HOW TO COMPLETE THIS TASK: Write back each entry precisely as it is given.

Pixel coordinate grounding data:
⟨

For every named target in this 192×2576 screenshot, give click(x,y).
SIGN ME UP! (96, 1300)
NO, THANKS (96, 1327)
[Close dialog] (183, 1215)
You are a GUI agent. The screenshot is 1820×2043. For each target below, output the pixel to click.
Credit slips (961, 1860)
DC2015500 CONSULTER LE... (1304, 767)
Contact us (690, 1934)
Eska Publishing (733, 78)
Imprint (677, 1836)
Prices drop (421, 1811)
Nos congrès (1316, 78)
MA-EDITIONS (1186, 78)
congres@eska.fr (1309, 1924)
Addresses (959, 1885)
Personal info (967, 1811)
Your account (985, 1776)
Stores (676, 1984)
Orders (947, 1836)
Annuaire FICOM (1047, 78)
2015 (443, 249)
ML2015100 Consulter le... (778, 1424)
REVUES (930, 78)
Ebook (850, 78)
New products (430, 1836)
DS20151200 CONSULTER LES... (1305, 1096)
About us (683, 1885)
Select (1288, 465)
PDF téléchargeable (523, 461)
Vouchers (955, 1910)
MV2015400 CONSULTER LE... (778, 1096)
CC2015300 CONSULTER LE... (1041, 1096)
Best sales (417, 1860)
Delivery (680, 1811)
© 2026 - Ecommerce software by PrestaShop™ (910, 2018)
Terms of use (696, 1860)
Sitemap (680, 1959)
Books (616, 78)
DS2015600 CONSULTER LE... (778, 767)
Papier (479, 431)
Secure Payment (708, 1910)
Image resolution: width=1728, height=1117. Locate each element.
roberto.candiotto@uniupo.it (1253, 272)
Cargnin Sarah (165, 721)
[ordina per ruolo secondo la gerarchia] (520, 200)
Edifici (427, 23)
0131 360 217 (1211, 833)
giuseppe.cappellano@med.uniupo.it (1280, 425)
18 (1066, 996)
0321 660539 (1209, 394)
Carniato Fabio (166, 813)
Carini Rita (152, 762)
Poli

⟩

SOLUTION TO THIS TASK:
For every named target in this 192×2576 screenshot, give click(x,y).
SIGN ME UP! (96, 1300)
NO, THANKS (96, 1327)
[Close dialog] (183, 1215)
You are a GUI agent. The screenshot is 1820×2043. For each target below, output the pixel to click.
Credit slips (961, 1860)
DC2015500 CONSULTER LE... (1304, 767)
Contact us (690, 1934)
Eska Publishing (733, 78)
Imprint (677, 1836)
Prices drop (421, 1811)
Nos congrès (1316, 78)
MA-EDITIONS (1186, 78)
congres@eska.fr (1309, 1924)
Addresses (959, 1885)
Personal info (967, 1811)
Your account (985, 1776)
Stores (676, 1984)
Orders (947, 1836)
Annuaire FICOM (1047, 78)
2015 (443, 249)
ML2015100 Consulter le... (778, 1424)
REVUES (930, 78)
Ebook (850, 78)
New products (430, 1836)
DS20151200 CONSULTER LES... (1305, 1096)
About us (683, 1885)
Select (1288, 465)
PDF téléchargeable (523, 461)
Vouchers (955, 1910)
MV2015400 CONSULTER LE... (778, 1096)
CC2015300 CONSULTER LE... (1041, 1096)
Best sales (417, 1860)
Delivery (680, 1811)
© 2026 - Ecommerce software by PrestaShop™ (910, 2018)
Terms of use (696, 1860)
Sitemap (680, 1959)
Books (616, 78)
DS2015600 CONSULTER LE... (778, 767)
Papier (479, 431)
Secure Payment (708, 1910)
Image resolution: width=1728, height=1117. Locate each element.
roberto.candiotto@uniupo.it (1253, 272)
Cargnin Sarah (165, 721)
[ordina per ruolo secondo la gerarchia] (520, 200)
Edifici (427, 23)
0131 360 217 (1211, 833)
giuseppe.cappellano@med.uniupo.it (1280, 425)
18 (1066, 996)
0321 660539 (1209, 394)
Carniato Fabio (166, 813)
Carini Rita (152, 762)
Poli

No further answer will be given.